Continue o texto sobre Ricardo Teixeira, a Fifa e a organização da Copa de 2014 a partir do ponto em que ele termina.

◆ Texto do exercício ◆

++++++++

Os interesses da Fifa e de Ricardo Teixeira não são necessariamente os mesmos do País
Por Paolo Manzo e Rodrigo Martins*
Não causará espanto se, pelos próximos quatro anos, o presidente da República, independentemente de quem vença as eleições, ficar à sombra dos holofotes de Ricardo Teixeira. Chefe da Confederação Brasileira de Futebol (CBF) e do Comitê Organizador Local (COL) da Copa de 2014, será ele o imperador do Brasil, a palpitar sobre qualquer obra pública relacionada à realização do mundial. Amigo próximo do francês Jérôme Valcke, poderoso secretário-geral da Fifa, com quem está em perfeita sincronia, terá plenos poderes para decidir o que deve ser feito e como. A menos que alguém se disponha a colocar um freio.
As primeiras reações, ainda que tímidas, começam a aparecer. Autoridades paulistas deverão reapresentar à Fifa a candidatura do estádio do Morumbi para sediar os jogos em São Paulo, a despeito da vontade de Teixeira, que vetou a arena. “A primeira opção é o Morumbi, a segunda é o Palestra Itália (estádio do Palmeiras) e a terceira, o Pacaembu (pertencente à prefeitura)”, afirma Caio de Carvalho, presidente da SPTuris e coordenador do Comitê Paulista para a Copa de 2014. “Não queremos investir dinheiro em uma nova arena ou confiar um projeto a um empresário aventureiro, que possa deixar a conta para o poder público mais tarde.”
O presidente Lula reforça a defesa do Morumbi, além de demonstrar publicamente- sua insatisfação com a pressão da Fifa em construir obras que podem se converter em elefantes brancos. No âmbito da sociedade civil também há desagrado. Eduardo Rocha Azevedo, ex-presidente da Bovespa e um dos fundadores da BM&F, decidiu encabeçar um movimento pela renovação da CBF e pela transparência no Mundial de 2014. “A campanha está batizada como ‘TT’, de ‘Tira Teixeira’. Não dá mais para confiar nessa dinastia que se perpetua no poder há mais de 50 anos”, afirmou (entrevista à pág. 29). “Outro -absurdo é a composição do COL, na qual apenas cinco pessoas apitam além do Teixeira: sua filha e quatro parceiros de longa data.”
Desde o fim da Copa de 2010, na África do Sul, a imprensa noticia amplamente os atrasos do Brasil na organização do evento e, sobretudo, as acusações da Fifa de que “falta tudo”, disseminadas por Valcke e amplificadas pelo seu aliado verde-amarelo, com quem costuma passear de iate pela costa brasileira. O primeiro, ex-repórter do Canal+, misteriosamente promovido à cúpula da Fifa depois de dar um prejuízo de 90 milhões de dólares à entidade chefiada pelo suíço Joseph Blatter (conforme CartaCapital demonstrou na edição 603), foi irrefreável nos últimos meses.

++++++++

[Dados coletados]
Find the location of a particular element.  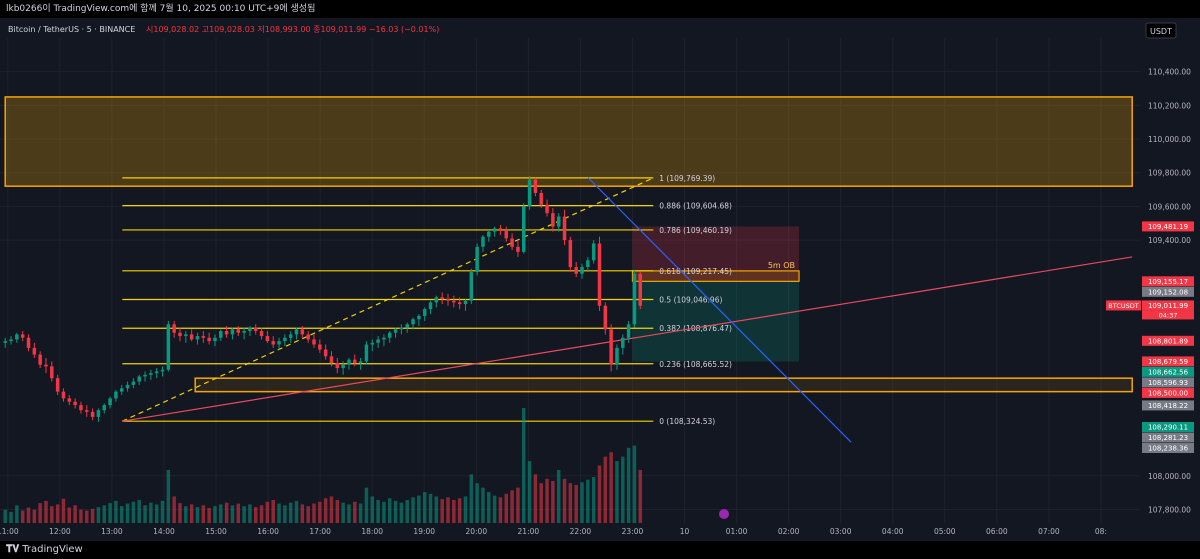

price-tick-label: 110,000.00 is located at coordinates (1170, 140).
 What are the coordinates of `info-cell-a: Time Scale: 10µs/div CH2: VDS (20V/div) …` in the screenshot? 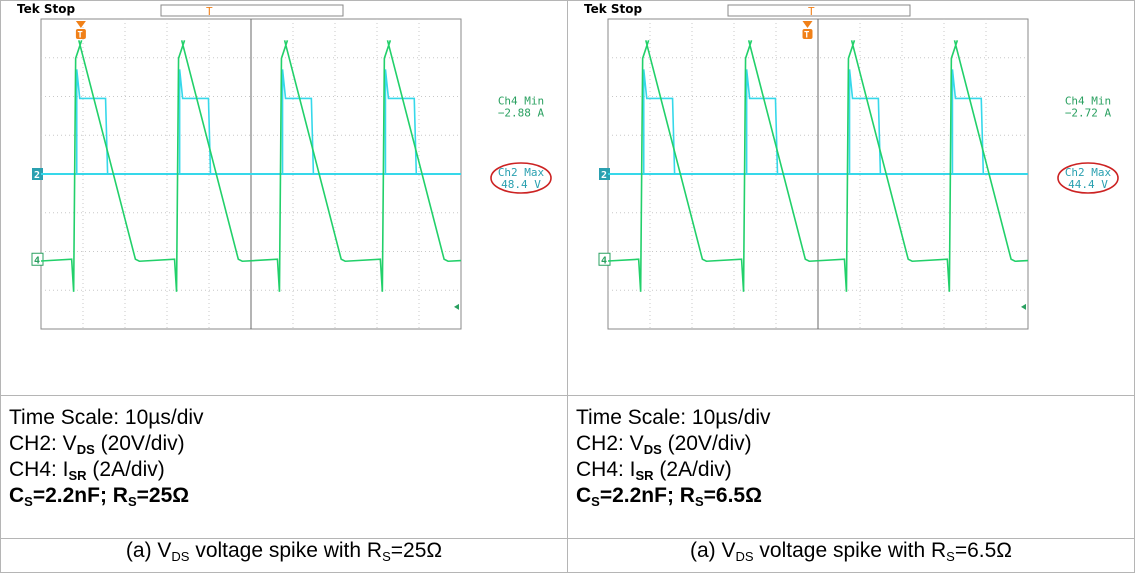 It's located at (284, 467).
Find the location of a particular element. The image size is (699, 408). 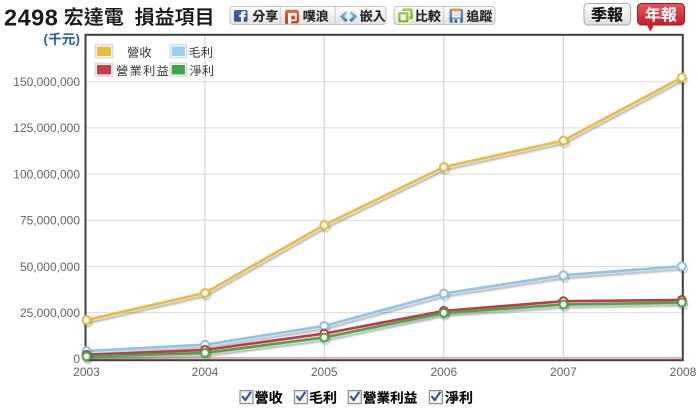

svg-text: 2003 is located at coordinates (86, 372).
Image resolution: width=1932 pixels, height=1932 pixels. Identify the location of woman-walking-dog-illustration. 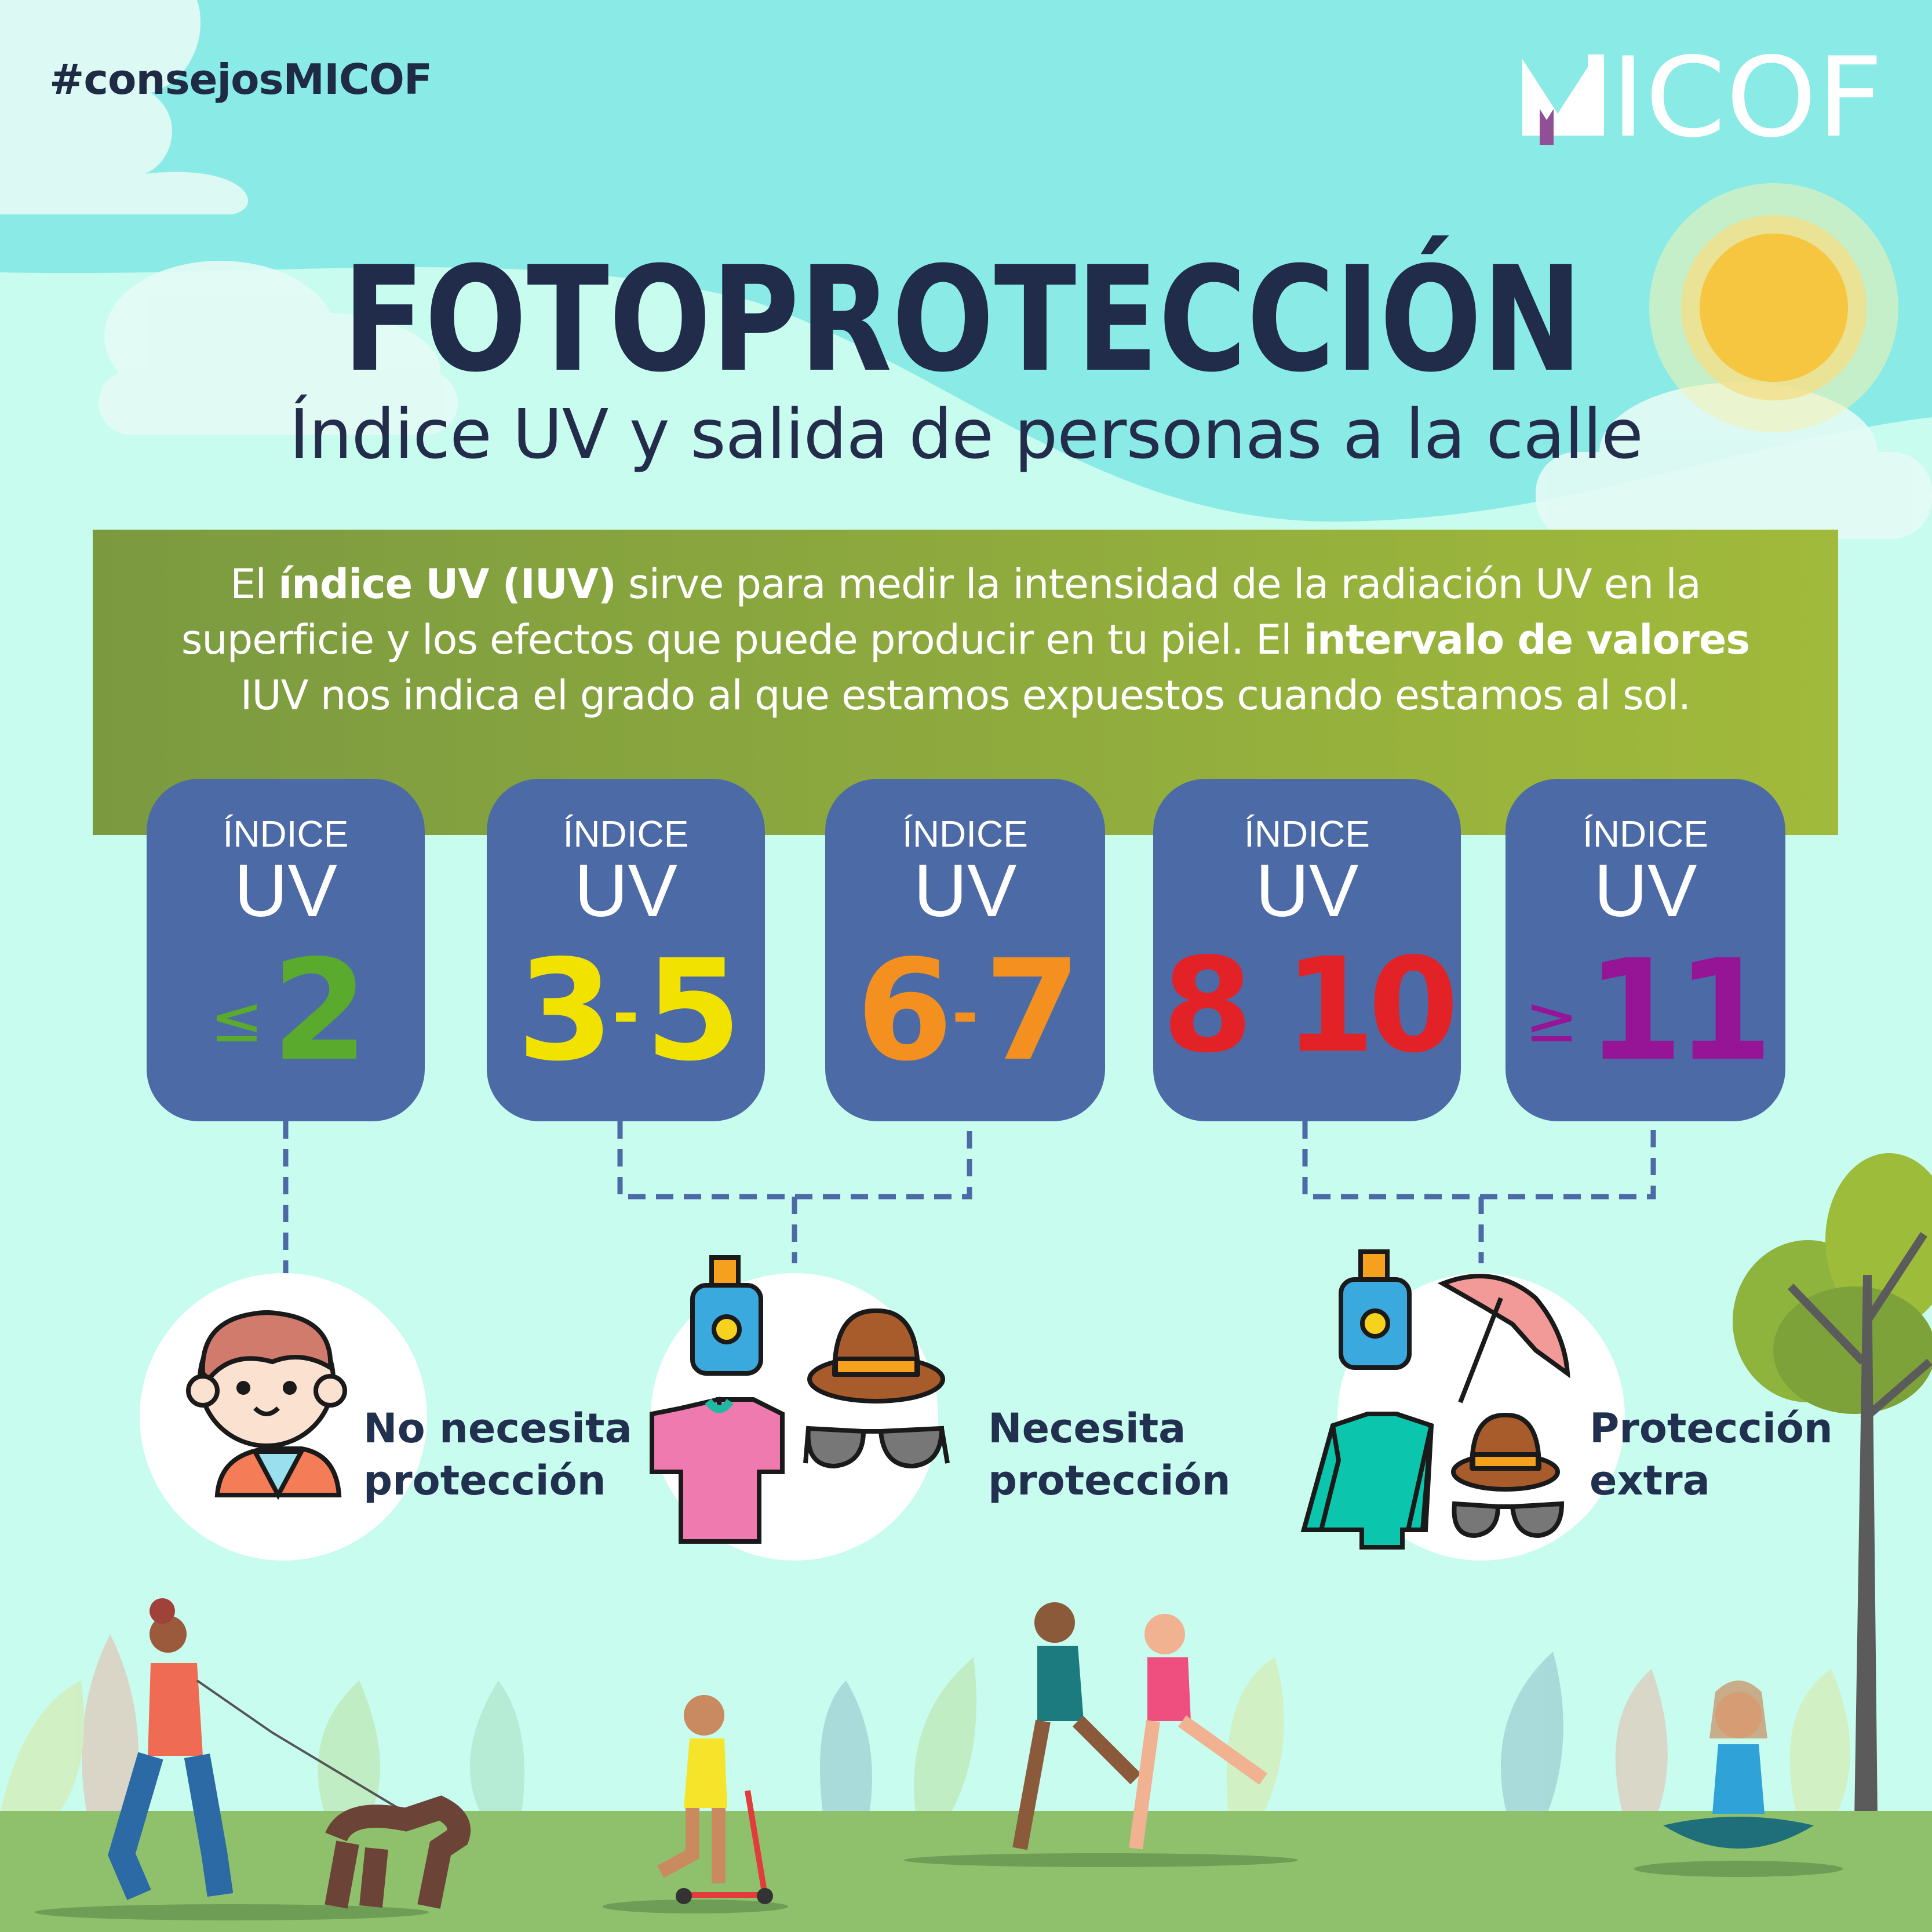
(253, 1759).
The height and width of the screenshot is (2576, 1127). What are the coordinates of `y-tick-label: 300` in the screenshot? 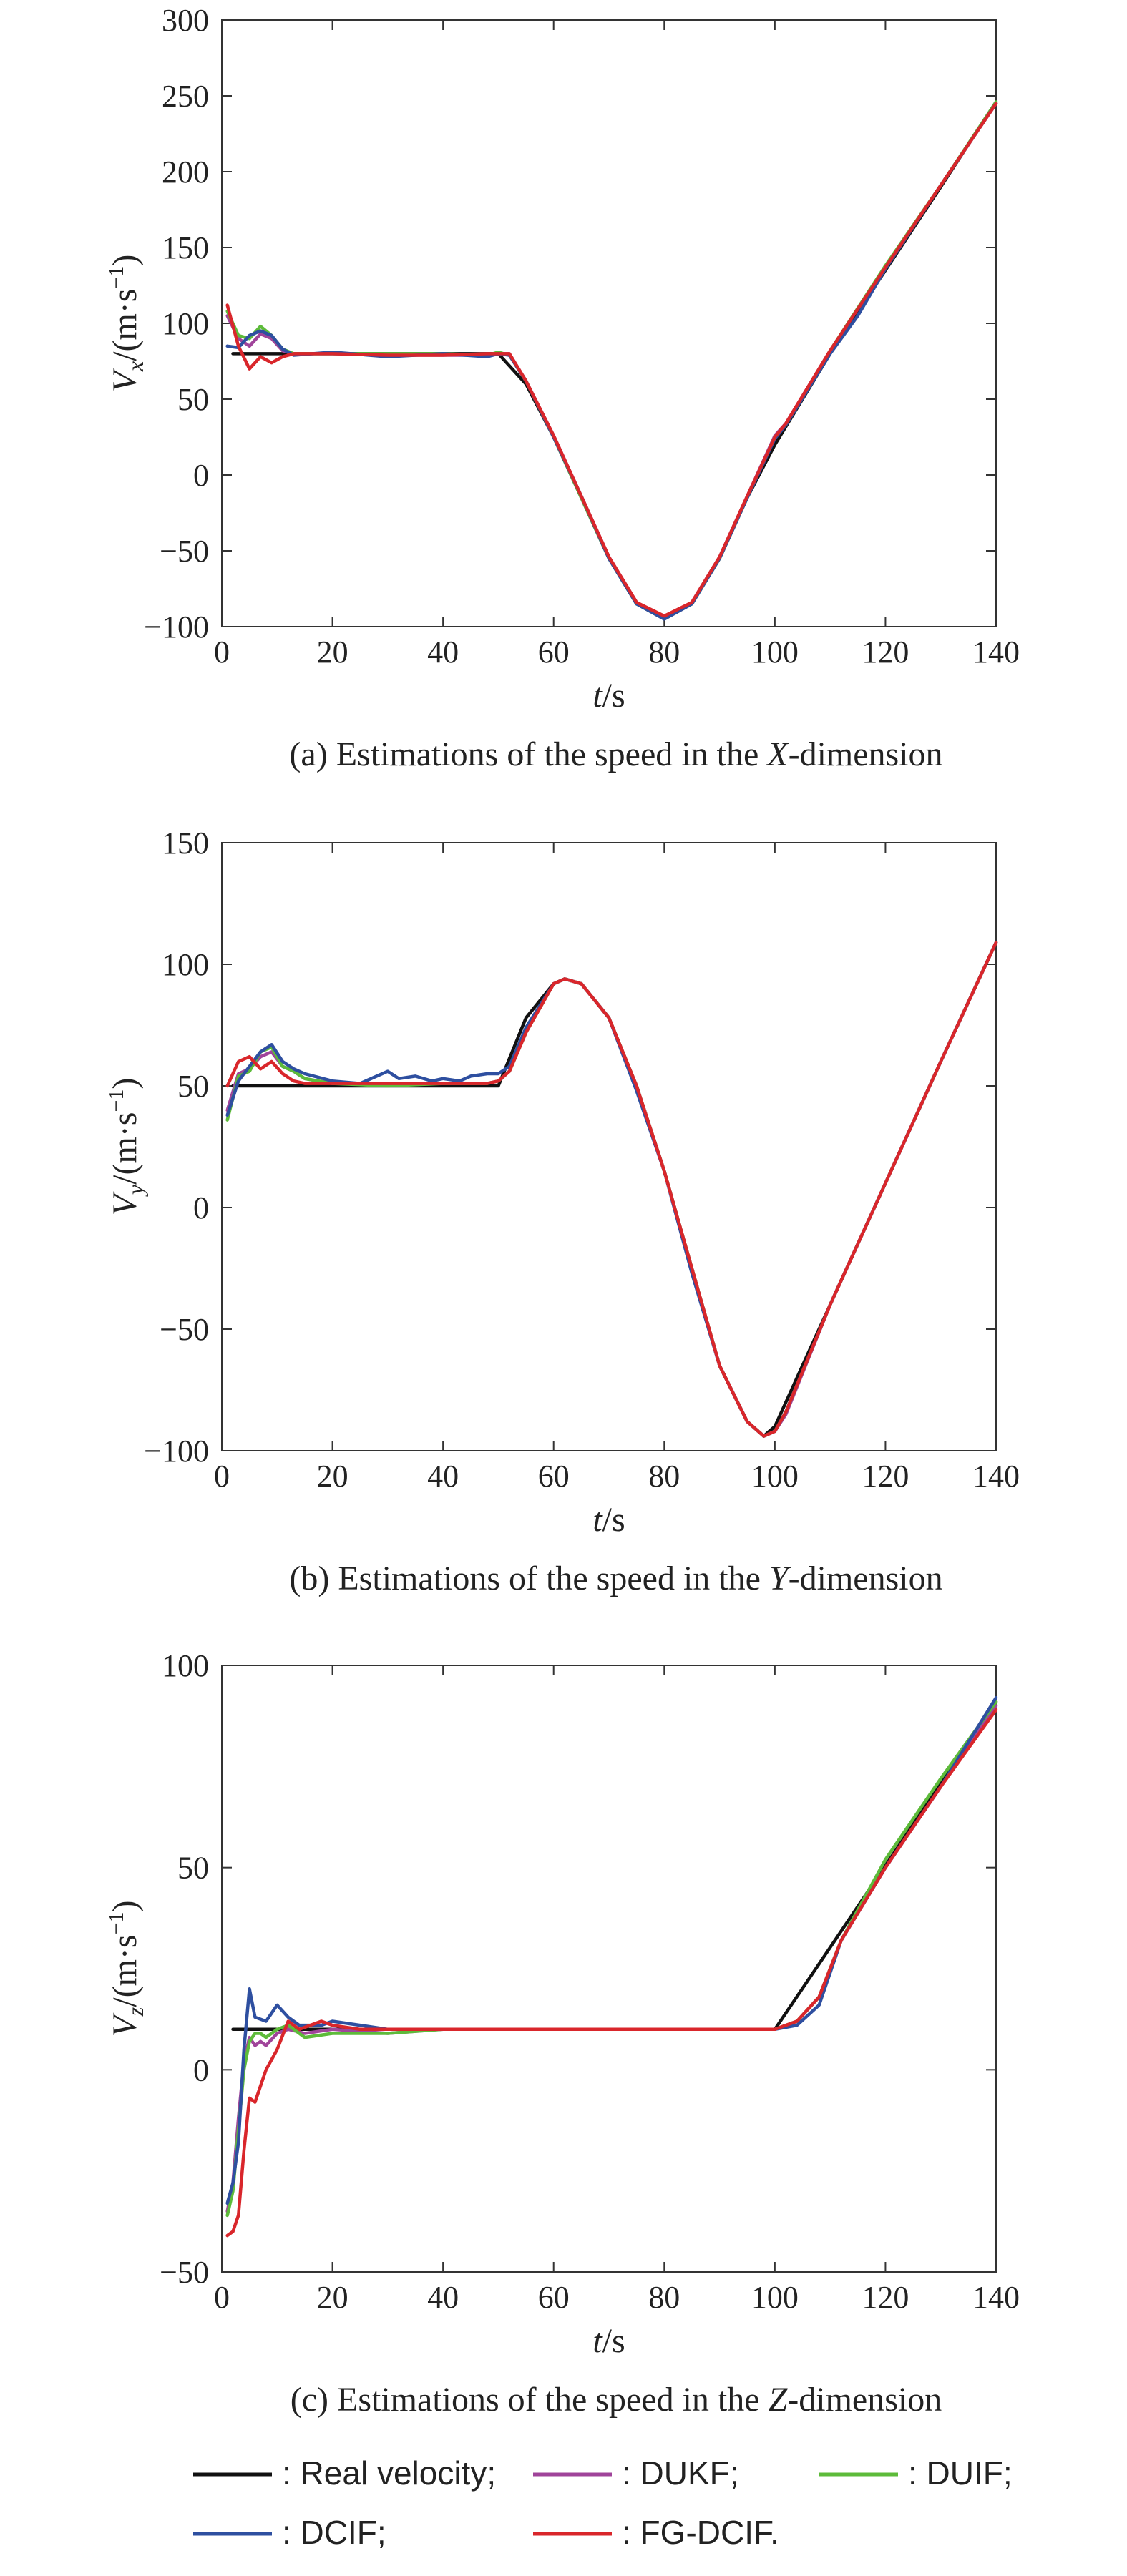 It's located at (186, 20).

++++++++

◆ Resultado do exercício ◆
Como se fosse o secretário-geral das Nações Unidas, Valcke ameaçou punir a França e a Nigéria por “ingerência indevida” do Estado nas questões da bola. Também celebrou a exclusão do Morumbi como “uma notícia esplêndida” e apresentou a lista de compras para o Brasil, caso queira obter uma boa avaliação da sua Copa. “Precisamos construir estádios, estradas, o sistema de telecomunicações, aeroportos, e ver se há mesmo capacidade suficiente de hotéis.”
Contrariado, Lula reagiu: “Terminou uma Copa do Mundo na África do Sul agora e já começam aqueles a dizer: ‘Cadê os aeroportos brasileiros? Cadê os estádios? Cadê os corredores de trem? Cadê os metrôs?’, como se nós fôssemos um bando de idiotas que não soubés-semos fazer as coisas e não soubés-semos definir as nossas prioridades”.
Apesar da rusga, que reverberou na mídia internacional, o governo tem feito de tudo para cumprir as exigências da Fifa. Concedeu ao staff da entidade, bem como às empresas parceiras e aos patrocinadores, um benemérito pacote de renúncias fiscais. E tem se esmerado para aprovar leis para flexibilizar o processo de licitação- para as obras do Mundial, além de reservar rios de dinheiro para elas.
A Copa de 2010 foi um negócio sem precedentes para a Fifa. A competição na África do Sul rendeu ao menos 3,2 bilhões de dólares à entidade, que controla o futebol mundial, receita 50% maior que a obtida na Alemanha quatro anos antes, anunciou Valcke. Não por acaso, Blatter rasgou-se em elogios ao país que abrigou os jogos: “A África do Sul merece nota 9. A perfeição não existe, sempre há coisas a melhorar. Nove em dez é aprovação com louvor”. Trata-se de um elogio e tanto. Aos alemães, desorganizados sob o olhar confiabilíssimo da Fifa, restou a nota 8 pelo Mundial de 2006.
A despeito do canto da sereia, os anfitriões- sul-africanos têm poucas razões para comemorar. Estima-se que o evento deixou para a economia do país 4,9 bilhões de dólares, equivalente a 0,4% do PIB. Só que o governo central e as províncias que receberam os jogos tiveram de desembolsar mais de 6 bilhões de dólares em investimentos. No fim das contas, o prejuízo foi de 1,1 bilhão, a ser pago pelos próximos dez anos, segundo analistas.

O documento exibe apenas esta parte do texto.